Quando il Signore viveva la sua vita nei giorni della sua carne, nei suoi pensieri e nel suo amore non aveva presente soltanto il suo ambiente. Nel cuore umano del Signore c’eravamo anche noi, la vita nostra, il nostro tempo. Egli accoglieva e portava nel cuore tutta la vita di ciascuno di noi. Il Signore Gesù ha già detto di sì alla nostra vita, per ciascuno di noi ha pianto, per noi ha pregato, per noi ha reso grazie.

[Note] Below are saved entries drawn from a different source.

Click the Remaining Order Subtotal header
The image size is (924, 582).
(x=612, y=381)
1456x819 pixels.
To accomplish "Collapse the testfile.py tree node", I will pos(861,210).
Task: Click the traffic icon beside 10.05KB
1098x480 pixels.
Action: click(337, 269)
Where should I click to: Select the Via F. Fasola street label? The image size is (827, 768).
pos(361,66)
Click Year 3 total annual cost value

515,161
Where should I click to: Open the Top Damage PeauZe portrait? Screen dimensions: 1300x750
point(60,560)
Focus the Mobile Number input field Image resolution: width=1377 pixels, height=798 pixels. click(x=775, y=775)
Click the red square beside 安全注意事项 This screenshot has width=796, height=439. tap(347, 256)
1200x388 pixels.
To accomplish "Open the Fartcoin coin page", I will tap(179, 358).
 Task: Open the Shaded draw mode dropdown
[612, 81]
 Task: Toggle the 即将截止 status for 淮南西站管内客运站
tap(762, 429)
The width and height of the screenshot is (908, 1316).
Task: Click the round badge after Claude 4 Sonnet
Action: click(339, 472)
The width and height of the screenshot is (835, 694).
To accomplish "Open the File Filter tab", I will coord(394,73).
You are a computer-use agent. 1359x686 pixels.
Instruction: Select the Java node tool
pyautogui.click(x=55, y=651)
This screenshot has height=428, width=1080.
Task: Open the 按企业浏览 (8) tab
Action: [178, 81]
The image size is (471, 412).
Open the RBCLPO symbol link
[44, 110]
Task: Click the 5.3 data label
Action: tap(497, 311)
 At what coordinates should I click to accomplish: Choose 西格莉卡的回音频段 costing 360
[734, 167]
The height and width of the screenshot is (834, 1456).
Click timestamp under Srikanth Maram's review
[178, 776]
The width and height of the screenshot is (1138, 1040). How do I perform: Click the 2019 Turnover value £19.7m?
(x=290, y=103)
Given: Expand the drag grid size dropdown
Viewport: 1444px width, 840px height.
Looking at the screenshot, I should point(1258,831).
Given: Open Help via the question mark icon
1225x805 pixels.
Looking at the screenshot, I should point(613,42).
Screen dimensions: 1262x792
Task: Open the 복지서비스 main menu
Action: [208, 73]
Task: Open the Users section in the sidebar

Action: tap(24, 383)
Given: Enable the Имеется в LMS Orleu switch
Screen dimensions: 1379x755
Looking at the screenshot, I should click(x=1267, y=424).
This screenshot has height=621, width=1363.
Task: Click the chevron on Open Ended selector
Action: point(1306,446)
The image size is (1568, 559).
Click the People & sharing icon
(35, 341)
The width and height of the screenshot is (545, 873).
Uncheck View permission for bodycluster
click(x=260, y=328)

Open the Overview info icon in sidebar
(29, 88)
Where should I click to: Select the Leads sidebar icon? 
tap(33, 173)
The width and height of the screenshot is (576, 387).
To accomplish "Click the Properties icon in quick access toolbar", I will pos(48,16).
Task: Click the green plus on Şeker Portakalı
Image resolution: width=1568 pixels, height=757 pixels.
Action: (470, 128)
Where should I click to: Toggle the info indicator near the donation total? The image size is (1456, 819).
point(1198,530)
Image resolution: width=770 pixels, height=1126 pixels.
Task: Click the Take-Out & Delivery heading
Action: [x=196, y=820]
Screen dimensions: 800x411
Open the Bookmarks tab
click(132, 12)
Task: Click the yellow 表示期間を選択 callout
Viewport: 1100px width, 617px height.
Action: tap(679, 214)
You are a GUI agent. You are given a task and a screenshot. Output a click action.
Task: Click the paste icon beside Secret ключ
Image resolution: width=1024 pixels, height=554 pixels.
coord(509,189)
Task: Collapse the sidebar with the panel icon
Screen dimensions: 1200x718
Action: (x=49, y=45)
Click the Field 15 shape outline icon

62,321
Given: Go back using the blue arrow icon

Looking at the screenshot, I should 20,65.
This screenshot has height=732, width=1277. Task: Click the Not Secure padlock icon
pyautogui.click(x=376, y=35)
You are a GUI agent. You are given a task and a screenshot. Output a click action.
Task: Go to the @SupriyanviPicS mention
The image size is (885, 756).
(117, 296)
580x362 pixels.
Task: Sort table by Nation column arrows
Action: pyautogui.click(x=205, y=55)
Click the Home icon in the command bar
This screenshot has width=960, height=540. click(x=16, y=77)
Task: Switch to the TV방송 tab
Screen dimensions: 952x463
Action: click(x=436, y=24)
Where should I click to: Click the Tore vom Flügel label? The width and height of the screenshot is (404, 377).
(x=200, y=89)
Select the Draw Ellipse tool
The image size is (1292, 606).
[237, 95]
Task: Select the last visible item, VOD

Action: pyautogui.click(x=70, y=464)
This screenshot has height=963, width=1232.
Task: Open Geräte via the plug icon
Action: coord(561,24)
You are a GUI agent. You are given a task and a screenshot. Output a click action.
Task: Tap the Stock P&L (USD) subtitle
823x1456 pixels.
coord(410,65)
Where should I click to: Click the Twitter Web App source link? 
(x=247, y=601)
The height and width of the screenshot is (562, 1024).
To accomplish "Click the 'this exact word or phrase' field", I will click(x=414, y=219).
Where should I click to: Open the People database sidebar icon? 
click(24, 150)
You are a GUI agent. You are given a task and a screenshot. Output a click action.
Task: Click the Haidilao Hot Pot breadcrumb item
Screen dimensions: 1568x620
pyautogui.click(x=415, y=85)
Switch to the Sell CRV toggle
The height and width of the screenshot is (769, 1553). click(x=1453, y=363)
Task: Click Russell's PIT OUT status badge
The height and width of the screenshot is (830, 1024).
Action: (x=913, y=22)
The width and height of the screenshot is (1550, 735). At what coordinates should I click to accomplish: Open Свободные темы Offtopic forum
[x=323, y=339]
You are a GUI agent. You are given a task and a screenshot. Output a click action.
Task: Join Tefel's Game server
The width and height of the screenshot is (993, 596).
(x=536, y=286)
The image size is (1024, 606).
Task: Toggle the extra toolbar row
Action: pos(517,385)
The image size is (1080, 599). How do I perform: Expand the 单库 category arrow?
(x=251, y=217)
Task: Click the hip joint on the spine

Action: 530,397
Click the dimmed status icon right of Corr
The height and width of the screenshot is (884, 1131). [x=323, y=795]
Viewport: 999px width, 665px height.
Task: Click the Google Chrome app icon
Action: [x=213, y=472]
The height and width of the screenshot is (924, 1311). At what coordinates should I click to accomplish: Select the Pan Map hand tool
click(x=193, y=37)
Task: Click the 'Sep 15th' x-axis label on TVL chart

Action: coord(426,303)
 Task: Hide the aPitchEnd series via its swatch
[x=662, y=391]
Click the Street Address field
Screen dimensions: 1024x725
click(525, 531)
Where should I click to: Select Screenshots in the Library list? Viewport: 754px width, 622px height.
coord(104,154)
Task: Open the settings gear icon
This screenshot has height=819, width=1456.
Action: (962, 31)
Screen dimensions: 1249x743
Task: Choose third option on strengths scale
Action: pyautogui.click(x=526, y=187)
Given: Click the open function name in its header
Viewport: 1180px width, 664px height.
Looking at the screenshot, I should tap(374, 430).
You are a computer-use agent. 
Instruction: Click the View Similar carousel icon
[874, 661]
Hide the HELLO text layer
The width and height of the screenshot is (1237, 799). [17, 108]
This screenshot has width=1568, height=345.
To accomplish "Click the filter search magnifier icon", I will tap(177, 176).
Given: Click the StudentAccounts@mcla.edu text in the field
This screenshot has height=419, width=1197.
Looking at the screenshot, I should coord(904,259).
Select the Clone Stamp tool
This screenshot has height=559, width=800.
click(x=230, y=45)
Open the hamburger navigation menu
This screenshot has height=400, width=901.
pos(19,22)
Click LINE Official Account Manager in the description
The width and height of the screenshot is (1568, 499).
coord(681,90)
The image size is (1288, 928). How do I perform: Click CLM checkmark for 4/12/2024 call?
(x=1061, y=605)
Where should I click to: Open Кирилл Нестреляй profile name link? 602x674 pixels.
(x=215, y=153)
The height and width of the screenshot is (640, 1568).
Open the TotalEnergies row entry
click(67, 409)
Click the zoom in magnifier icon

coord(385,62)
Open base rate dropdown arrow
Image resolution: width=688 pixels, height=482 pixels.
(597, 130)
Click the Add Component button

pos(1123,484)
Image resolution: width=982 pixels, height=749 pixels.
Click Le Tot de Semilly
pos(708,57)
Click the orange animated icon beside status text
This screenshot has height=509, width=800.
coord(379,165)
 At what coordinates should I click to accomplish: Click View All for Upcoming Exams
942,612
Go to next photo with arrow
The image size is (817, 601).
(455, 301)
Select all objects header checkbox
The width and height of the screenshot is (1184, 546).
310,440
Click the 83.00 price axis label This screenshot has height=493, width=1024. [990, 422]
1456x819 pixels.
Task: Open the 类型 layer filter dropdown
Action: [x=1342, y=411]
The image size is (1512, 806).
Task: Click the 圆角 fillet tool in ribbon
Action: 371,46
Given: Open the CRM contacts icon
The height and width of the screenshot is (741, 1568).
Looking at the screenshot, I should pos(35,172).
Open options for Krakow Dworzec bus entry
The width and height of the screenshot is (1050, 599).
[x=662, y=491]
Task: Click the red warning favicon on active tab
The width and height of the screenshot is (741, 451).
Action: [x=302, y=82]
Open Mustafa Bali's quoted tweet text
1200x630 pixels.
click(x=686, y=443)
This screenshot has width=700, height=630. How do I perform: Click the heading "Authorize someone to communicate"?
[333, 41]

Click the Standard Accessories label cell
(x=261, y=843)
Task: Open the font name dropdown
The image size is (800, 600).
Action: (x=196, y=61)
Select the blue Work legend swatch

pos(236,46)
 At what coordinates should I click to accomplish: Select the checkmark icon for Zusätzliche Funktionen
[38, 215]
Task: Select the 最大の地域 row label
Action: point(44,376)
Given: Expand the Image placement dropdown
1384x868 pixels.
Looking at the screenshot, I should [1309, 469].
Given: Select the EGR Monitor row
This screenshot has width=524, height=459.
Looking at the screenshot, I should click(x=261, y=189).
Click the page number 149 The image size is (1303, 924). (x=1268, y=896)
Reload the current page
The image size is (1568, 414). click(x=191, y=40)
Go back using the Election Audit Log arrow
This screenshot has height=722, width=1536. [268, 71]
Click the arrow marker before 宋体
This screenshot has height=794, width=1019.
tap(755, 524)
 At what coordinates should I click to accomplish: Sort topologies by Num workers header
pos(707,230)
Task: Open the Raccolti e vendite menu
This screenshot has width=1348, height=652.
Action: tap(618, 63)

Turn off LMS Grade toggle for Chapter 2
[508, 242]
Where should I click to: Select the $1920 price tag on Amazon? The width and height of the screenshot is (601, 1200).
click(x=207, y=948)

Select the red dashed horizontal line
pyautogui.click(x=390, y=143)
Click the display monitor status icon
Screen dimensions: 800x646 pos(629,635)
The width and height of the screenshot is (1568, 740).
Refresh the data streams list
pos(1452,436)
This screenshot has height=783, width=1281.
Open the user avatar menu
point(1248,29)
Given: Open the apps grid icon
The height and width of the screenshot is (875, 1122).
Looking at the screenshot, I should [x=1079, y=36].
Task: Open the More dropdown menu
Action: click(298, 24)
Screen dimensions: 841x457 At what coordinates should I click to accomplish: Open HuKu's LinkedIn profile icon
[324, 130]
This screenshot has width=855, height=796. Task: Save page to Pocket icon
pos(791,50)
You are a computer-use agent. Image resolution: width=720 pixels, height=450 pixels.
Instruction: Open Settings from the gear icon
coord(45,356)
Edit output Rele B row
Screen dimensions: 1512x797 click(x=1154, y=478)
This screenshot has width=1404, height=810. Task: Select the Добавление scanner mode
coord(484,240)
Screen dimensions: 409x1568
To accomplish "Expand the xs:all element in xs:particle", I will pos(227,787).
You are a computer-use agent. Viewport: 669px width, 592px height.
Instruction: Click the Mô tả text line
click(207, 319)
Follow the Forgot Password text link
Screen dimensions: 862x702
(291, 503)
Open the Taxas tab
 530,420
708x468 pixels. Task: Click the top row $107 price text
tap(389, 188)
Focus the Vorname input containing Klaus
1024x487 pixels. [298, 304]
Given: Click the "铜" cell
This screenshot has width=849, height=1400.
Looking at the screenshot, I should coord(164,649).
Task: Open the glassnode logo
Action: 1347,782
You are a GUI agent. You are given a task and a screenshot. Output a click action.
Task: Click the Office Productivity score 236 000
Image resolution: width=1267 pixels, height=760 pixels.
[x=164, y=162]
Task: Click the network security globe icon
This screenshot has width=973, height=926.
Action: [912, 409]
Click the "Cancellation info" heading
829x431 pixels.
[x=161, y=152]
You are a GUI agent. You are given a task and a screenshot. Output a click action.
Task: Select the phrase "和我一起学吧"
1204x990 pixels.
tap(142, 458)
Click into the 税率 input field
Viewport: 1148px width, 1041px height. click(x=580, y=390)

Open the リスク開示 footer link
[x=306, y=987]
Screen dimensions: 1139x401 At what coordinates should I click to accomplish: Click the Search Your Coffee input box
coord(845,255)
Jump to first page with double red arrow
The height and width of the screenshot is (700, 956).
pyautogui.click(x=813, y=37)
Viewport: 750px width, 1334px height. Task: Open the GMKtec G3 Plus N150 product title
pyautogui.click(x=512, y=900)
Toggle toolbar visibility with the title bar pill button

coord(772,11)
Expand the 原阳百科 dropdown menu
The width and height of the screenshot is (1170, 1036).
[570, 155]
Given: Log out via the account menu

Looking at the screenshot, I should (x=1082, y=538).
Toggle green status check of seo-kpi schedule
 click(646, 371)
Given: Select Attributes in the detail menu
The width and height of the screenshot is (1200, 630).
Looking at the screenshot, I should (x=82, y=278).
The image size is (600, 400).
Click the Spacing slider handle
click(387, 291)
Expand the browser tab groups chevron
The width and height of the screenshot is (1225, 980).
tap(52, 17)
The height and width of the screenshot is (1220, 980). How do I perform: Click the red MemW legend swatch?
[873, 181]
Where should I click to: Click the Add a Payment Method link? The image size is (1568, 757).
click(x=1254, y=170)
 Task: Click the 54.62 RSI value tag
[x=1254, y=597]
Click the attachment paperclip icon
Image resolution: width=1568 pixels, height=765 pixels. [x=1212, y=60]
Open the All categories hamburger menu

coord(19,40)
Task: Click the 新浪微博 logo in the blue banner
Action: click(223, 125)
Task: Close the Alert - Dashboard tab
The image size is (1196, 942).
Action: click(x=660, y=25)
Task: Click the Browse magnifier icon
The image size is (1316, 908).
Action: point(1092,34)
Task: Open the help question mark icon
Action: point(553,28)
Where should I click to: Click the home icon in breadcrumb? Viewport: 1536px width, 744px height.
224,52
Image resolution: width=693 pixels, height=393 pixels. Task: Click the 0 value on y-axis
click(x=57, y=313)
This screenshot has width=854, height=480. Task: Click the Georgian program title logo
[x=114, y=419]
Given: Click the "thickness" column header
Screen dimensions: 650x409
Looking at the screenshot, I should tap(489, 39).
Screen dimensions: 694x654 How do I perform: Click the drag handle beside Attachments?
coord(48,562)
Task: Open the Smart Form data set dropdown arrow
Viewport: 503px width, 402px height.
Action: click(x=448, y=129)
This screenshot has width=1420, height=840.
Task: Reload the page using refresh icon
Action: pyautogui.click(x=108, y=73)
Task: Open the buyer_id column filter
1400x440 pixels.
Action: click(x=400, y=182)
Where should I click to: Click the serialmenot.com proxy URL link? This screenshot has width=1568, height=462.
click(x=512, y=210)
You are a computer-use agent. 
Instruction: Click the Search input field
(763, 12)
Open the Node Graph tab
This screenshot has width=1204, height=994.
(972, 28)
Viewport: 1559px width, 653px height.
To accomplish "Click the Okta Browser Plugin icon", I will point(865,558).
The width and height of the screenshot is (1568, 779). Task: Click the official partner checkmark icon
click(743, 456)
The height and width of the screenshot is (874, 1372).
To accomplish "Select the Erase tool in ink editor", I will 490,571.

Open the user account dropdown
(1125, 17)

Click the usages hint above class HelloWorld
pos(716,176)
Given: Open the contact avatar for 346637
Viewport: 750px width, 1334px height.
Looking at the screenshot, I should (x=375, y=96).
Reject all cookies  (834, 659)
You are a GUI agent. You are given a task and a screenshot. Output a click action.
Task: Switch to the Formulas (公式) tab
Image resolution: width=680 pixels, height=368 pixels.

Il Signore, mediante il suo Spirito viene in noi, ed è luce ai nostri passi, ci chiama alla risurrezione, ci insegna a vivere con pienezza la nostra vita. A noi occorre mettere a disposizione «un cuore integro e buono» (Lc 8,15). Dunque è importante coltivare la preghiera, e sviluppare attraverso la Parola, l’interiore conoscenza e verifica dei «sentimenti di Cristo» (Fil 2,3), e cioè appunto confrontarci con gli stati d’animo, gli atteggiamenti, le posizioni assunte dal nostro Salvatore nel dialogo, nella predicazione, e infine nella sofferenza e nella morte.
Il cuore integro e buono si confronta con il cuore del Maestro, e poco alla volta diviene trasparente al vissuto del Salvatore. È dunque indispensabile la preghiera, con uno spazio dato alla riflessione contemplativa personale. Vi è il tempo per pregare con le formule che ci aiutano a stare in comunione con la Chiesa, e che ci allargano gli orizzonti. Penso ai salmi, e alla loro varietà di temi e ricchezza di slancio nei confronti di Dio che essi ci suggeriscono quando li preghiamo; vi è il tempo del confronto tranquillo, e un poco prolungato, con la Parola per interpretare e fare nostri i sentimenti di Cristo.
Ci aiuterà ad avere un cuore trasparente la straordinaria certezza di poter accogliere, e riconoscere, la presenza in noi del Signore perché ha accolto in se stesso la nostra vita.